Hmm... does it really work as advertised? Can it really run some basic object detection in real-time on-device, and at what resolution/framerate combination(s)?
Sorry for being skeptical, just that it sounds too incredible to believe. I've toyed around with the same chips you're using, OV2640 with ESP32-S3 and at any decent resolution it simply seemed to lack the processing power to run even simple motion detection, let alone anything fancier.

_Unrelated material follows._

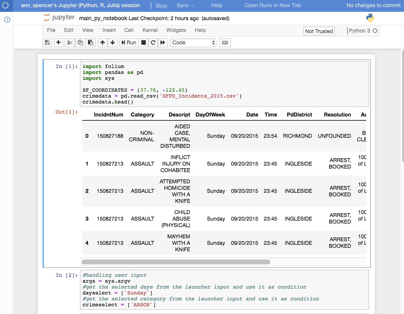Image resolution: width=404 pixels, height=314 pixels.
Task: Insert a new cell below
Action: pyautogui.click(x=58, y=43)
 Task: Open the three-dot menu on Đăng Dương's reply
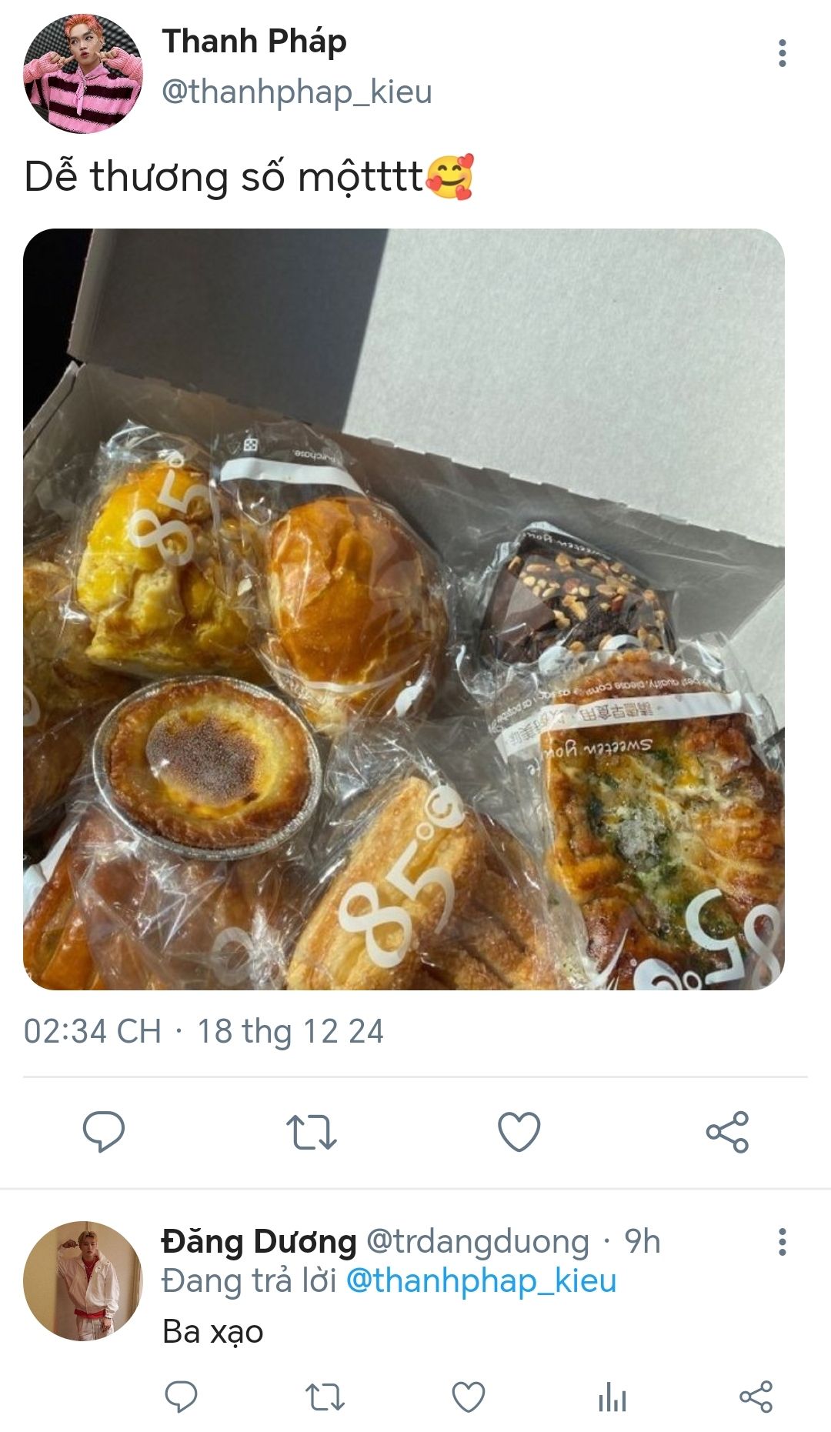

Surely it was kind of fine at low-res and it kinda works spotting an elephant in a room, but it was completely incapable for detecting small fast-moving targets (roaches) under less than perfect lighting conditions (bathroom ceiling lights, decent but not overly bright). Best it could do was serving a 1024p@5fps MJPEG stream over a network to a more powerful machine for further processing.

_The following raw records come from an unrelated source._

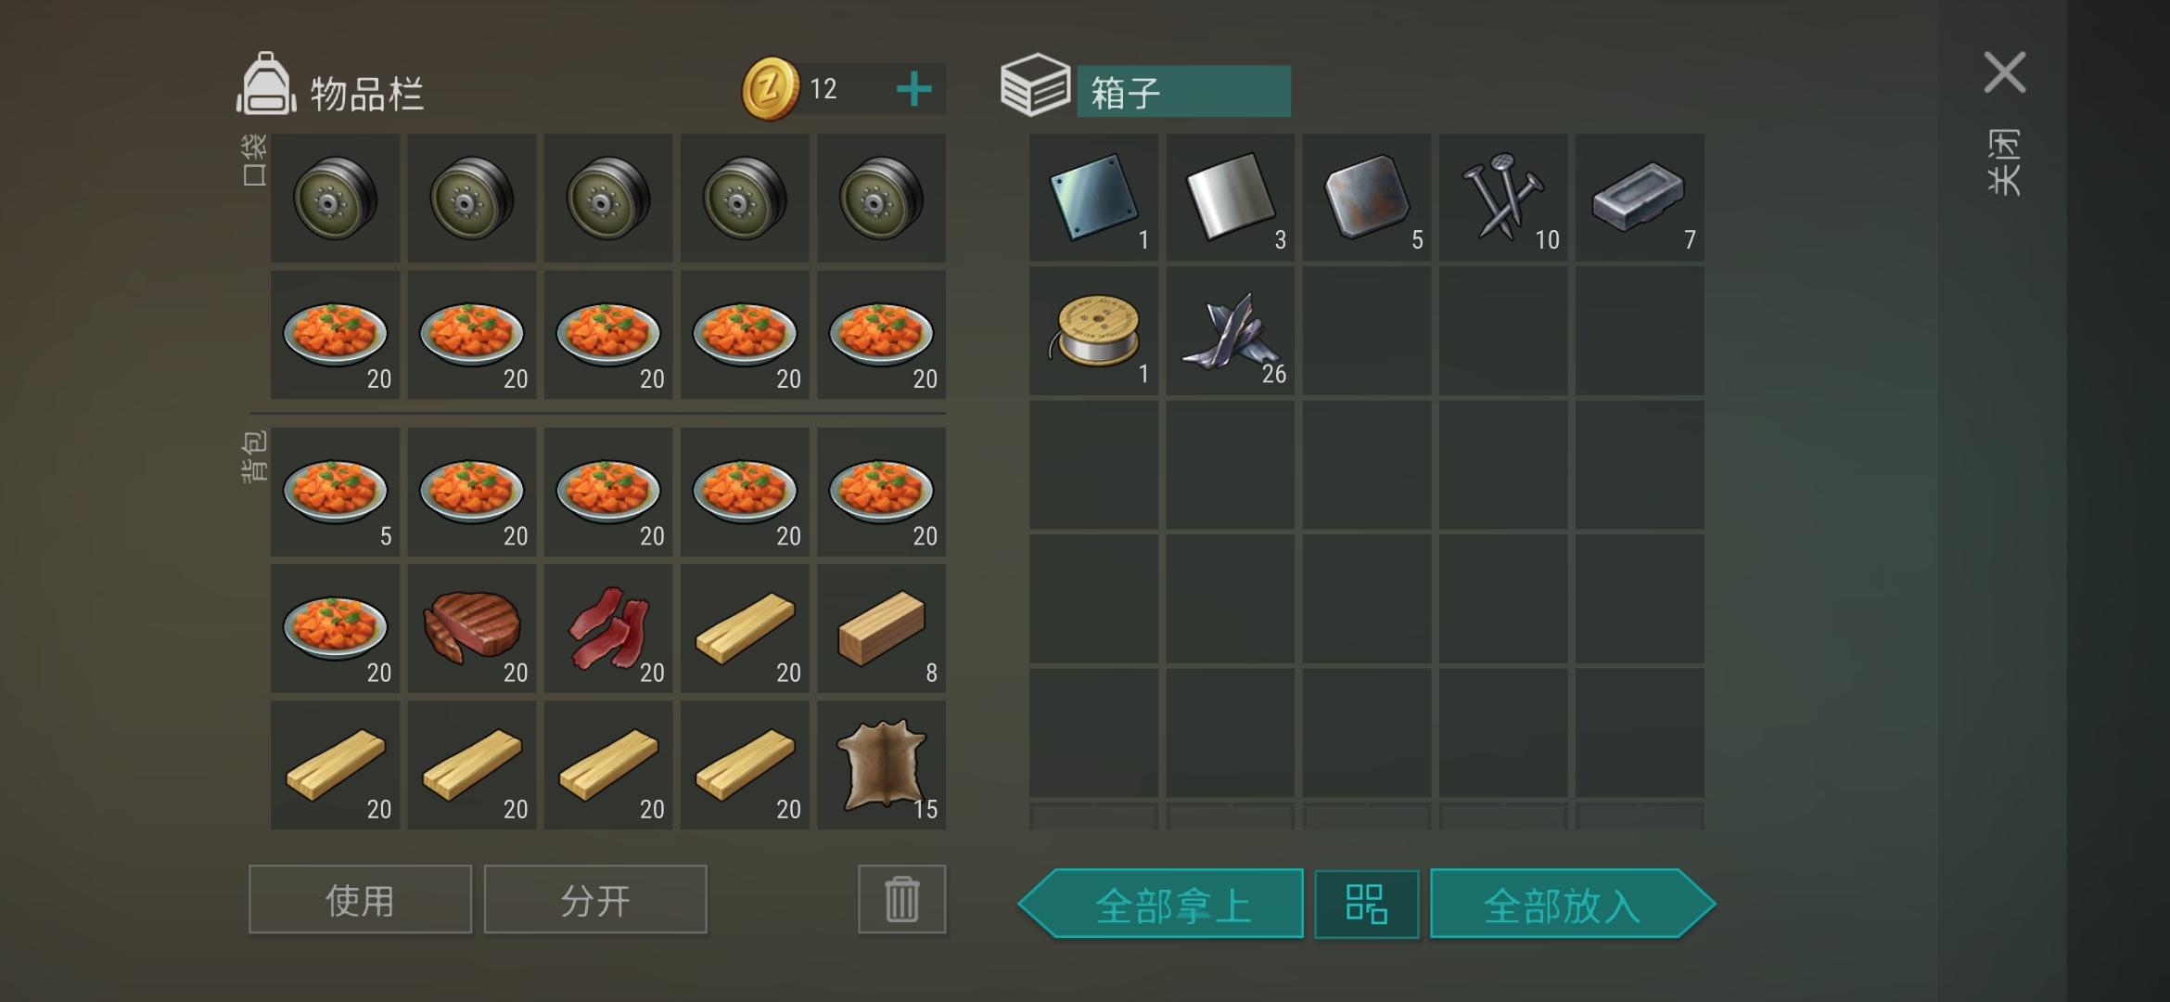Select the first wheel in pocket slots
The width and height of the screenshot is (2170, 1002).
click(x=335, y=198)
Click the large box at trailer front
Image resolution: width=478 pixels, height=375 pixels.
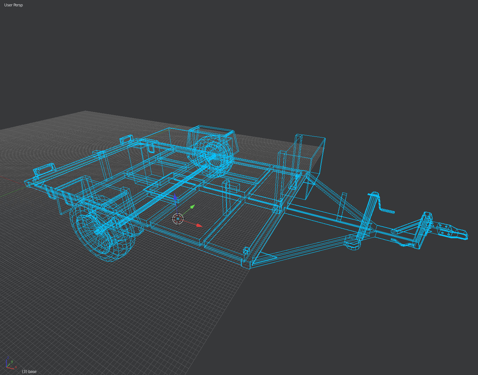[312, 156]
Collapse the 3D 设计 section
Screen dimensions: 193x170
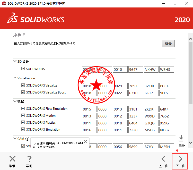pos(15,62)
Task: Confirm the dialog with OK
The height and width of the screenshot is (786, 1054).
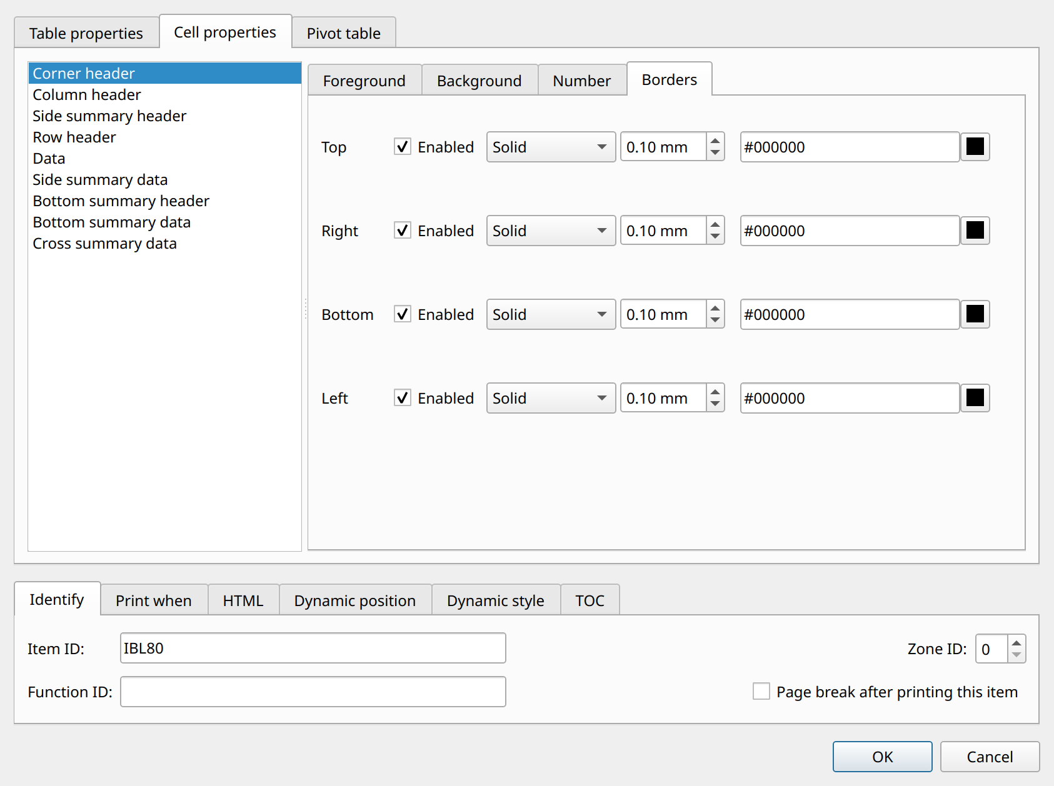Action: 882,757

I haven't tried but it must be doable at low-res low-framerate conditions, where CPUs still have plenty of time left between the frames and frames aren't big (so maybe it can even fully decode those JPEGs, not just extract the DC coefficients for a quick-and-dirty hacks).
It's just the advertising page that sounds kinda unbelievable: low power, night vision, image analysis on the device, perfect for wildlife monitoring, can detect pests on crops (implying high resolution unless we're talking about deer and rabbits lol), etc etc.
The video on the site really should highlight some of the capabilities. It was pretty pointless in “showing off” what it could do, which is typically what video is good for.
> It has been tested extensively with many processors based on the Arm Cortex-M Series architecture, and has been ported to other architectures including ESP32.
Very interesting! Looking forward to seeing more embedded AI devices coming out.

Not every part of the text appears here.